Bugün ekonomi ranta dayanıyor. Dönüştürdüğümüzde üretmen yatırımlara dayanacak. Bugün ekonomi ağır bir sömürü düzeni içerisinde yürüyor. Yarın kalkınma olacak. Bugün vergi yükü halkın omuzuna bırakılmış vaziyette. Yarın adaletli bir vergi düzeni olacak. Dönüşen üretimle istihdam yaratacağız, verimlilik yaratacağız, gelirleri artıracağız, hayat pahalılığına son vereceğiz. Kaliteli hayatları hep birlikte yaşayacağız. Bugün ü. Buçuk milyon insanımız işsiz. Yaklaşık üç milyon insanımız ara dahi bulayamayacağını düşündüğü için iş aramayı bile bırakmış. Ama umutsuzluğa yer yok. Üretimi dönüştürdüğümüzde herkes için iş herkes için istihdam olacak. Bugün çalışanların yüzde 65’i asgari ücret veya ona yakın ücret alıyorlar. Ama umutsuzluğa yer yok. Üretimde yapacağımız dönüşle verimlilik artacak ve ücretler herkes için yükselecek. Bugün dünyanın çalışanlar için en kötü çalışma koşullarına sahip 10 ülkesinden biri Türkiye. Ama üretimde yapacağımız dönüşümle güvenceli istihdamda sosyal adaleti mutlaka sağlayacağız. Bugünün rantçı zihniyeti, doğayı katlederek iklim krizinin en ağır koşullarıyla halkı baş başa bırakmış vaziyette. Ama üretimde yapacağımız yeşil ve mavi dönüşümle yani temiz üretimle nefes alacağız. Bu dönüş yarını beklemeyecek bu dönüşüm iktidar olduğumuz gün başlayacak.
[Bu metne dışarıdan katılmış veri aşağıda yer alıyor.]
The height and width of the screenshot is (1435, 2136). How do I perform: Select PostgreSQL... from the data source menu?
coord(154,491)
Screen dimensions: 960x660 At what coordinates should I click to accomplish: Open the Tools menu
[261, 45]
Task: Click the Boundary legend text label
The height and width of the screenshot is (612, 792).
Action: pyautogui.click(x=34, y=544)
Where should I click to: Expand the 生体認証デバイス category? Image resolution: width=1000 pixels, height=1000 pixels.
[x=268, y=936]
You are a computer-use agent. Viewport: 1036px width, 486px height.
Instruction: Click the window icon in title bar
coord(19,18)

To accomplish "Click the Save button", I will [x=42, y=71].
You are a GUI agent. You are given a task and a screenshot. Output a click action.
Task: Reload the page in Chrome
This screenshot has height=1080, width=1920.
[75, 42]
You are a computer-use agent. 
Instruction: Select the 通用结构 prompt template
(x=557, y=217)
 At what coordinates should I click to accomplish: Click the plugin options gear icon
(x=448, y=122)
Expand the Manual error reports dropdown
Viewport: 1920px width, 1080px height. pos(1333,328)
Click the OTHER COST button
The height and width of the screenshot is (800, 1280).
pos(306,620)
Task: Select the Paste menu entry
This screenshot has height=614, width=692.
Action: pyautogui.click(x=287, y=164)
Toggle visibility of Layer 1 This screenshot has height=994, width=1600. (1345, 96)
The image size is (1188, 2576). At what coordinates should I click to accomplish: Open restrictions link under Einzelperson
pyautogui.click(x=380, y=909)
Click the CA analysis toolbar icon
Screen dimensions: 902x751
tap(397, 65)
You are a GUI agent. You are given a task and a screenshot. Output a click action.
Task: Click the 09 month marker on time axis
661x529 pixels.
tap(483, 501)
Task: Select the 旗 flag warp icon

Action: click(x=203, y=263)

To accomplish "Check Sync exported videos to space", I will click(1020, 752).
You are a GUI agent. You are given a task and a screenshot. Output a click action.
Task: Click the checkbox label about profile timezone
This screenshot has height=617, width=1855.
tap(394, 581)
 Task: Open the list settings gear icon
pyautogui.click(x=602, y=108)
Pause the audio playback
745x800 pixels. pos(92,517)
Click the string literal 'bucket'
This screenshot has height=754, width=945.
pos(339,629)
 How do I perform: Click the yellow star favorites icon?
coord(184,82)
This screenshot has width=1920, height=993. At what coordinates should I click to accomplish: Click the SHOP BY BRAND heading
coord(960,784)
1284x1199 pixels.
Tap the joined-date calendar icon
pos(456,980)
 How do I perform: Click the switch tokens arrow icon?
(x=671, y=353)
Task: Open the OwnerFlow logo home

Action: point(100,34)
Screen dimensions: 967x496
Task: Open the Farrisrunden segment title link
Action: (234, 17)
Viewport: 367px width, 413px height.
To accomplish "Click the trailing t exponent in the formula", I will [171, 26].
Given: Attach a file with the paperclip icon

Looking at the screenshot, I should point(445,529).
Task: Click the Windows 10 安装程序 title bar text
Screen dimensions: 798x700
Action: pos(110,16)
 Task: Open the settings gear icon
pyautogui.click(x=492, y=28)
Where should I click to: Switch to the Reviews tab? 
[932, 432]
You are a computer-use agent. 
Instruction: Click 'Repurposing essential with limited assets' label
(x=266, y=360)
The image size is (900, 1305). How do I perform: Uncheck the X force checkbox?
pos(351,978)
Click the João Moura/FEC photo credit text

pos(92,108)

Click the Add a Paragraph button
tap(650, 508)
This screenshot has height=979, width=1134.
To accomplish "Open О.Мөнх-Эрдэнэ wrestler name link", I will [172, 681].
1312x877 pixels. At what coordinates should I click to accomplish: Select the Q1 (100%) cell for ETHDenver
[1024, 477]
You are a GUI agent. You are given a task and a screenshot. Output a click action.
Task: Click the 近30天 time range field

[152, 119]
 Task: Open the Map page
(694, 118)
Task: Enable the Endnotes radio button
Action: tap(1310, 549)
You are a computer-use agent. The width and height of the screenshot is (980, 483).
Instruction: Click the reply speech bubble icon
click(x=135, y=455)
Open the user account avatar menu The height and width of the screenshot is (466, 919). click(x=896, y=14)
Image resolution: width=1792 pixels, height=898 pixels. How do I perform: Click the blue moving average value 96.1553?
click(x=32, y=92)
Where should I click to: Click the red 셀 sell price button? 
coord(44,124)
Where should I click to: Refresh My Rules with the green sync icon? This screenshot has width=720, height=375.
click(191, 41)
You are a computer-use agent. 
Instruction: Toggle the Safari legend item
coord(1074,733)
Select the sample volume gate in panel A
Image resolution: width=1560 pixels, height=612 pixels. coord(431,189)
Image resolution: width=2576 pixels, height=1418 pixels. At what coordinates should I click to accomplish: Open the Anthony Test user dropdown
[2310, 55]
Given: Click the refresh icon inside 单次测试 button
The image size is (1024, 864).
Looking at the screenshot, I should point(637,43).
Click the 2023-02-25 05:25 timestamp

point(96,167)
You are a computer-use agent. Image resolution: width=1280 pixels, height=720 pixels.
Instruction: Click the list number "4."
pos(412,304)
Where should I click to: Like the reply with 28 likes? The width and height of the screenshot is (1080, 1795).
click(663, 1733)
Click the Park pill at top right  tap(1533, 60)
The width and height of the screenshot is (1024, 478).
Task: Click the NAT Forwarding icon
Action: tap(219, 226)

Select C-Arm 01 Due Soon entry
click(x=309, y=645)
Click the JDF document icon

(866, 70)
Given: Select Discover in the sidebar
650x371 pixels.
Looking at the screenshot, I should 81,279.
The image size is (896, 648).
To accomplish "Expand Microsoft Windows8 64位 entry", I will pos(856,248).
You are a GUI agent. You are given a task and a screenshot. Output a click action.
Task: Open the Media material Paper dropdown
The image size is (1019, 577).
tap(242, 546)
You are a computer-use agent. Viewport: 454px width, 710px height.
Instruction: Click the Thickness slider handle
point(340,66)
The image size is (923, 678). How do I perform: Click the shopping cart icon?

"Dünya yeni bir üretim devriminin eşiğinde. Bu devrim bilgiye veriye bilginin ürettiği yeşil ve yeni teknolojilere dayanıyor. Daha önceki üç büyük sanayi devrimini ıskaladık. Bu sefer ıskalamayacağız. Parçası olacağız. Hatta öncüsü olmaya geliyoruz.
"Yeteneklere insanına üreticisinin kapasitesine yatırım yapan yeni bir kamucu anlayışla geliyoruz. Yani ülkemizi girişimci ve dinamik bir devlet anlayışı ile yönetmeye geliyoruz. Kamu üreticinin hem öncüsü hem destekçisi hatta kuralları birlikte belirleyeceği demokratik ortağı olacak. Biz üretimi dönüştürürken üç temel hedefimiz olacak. Güvenceli ve kaliteli işler yaratmak, dönüşümü sağlamak ve üretimi yeşil yapmak. Yani kimseyi geride bırakmayan adil bir dönüşüm için geliyoruz."
"YÖK'ü kaldıracağız, Boğaziçi'ni ve diğer üniversiteleri hep birlikte özgürleştireceğiz. Barış imzacısı akademisyenleri yeniden okullarıyla yeniden öğrencileriyle buluşturacağız."
Toplantının başlamasına kısa süre kala salonda büyük bir kalabalık olduğu ve Lütfü Kırdar'ın tıklım tıklım dolu olduğu ifade ediliyor. Salona sadece akredite olanların alınması nedeniyle, çok sayıda kişinin de salona giremediği belirtiliyor.
Salona İstanbul İl Başkanı Canan Kaftancıoğlu ile birlikte giriş yapan CHP Genel Başkanı Kılıçdaroğlu'nun kısa süre içerisinde bir konuşma yapması bekleniyor. Salonda İstanbul, Ankara ve İzmir Büyükşehir Belediye Başkanları İmamoğlu, Yavaş ve Soyer de bulunuyor.
CHP Lideri Kemal Kılıçdaroğlu’nun konuşacağı toplantıda, çok sayıda uzman isim de sahne alacak. CHP Sözcüsü Faik Öztrak ve Genel Sekreter Selin Sayek Böke’nin konuşacağı toplantıda ayrıca ABD’li yazar ve ekonomi kuramcısı Jeremy Rifkin, Prof. Daron Acemoğlu, Bilkent Üniversitesi İktisat Bölümü öğretim üyesi Prof. Refet Gürkaynak, Bilkent Üniversitesi öğretim üyesi ve eski TCMB Başekonomisti Hakan Kara ve CHP Yoksulluk Dayanışma Ofisi Koordinatörü Hacer Foggo da birer konuşma gerçekleştirecek.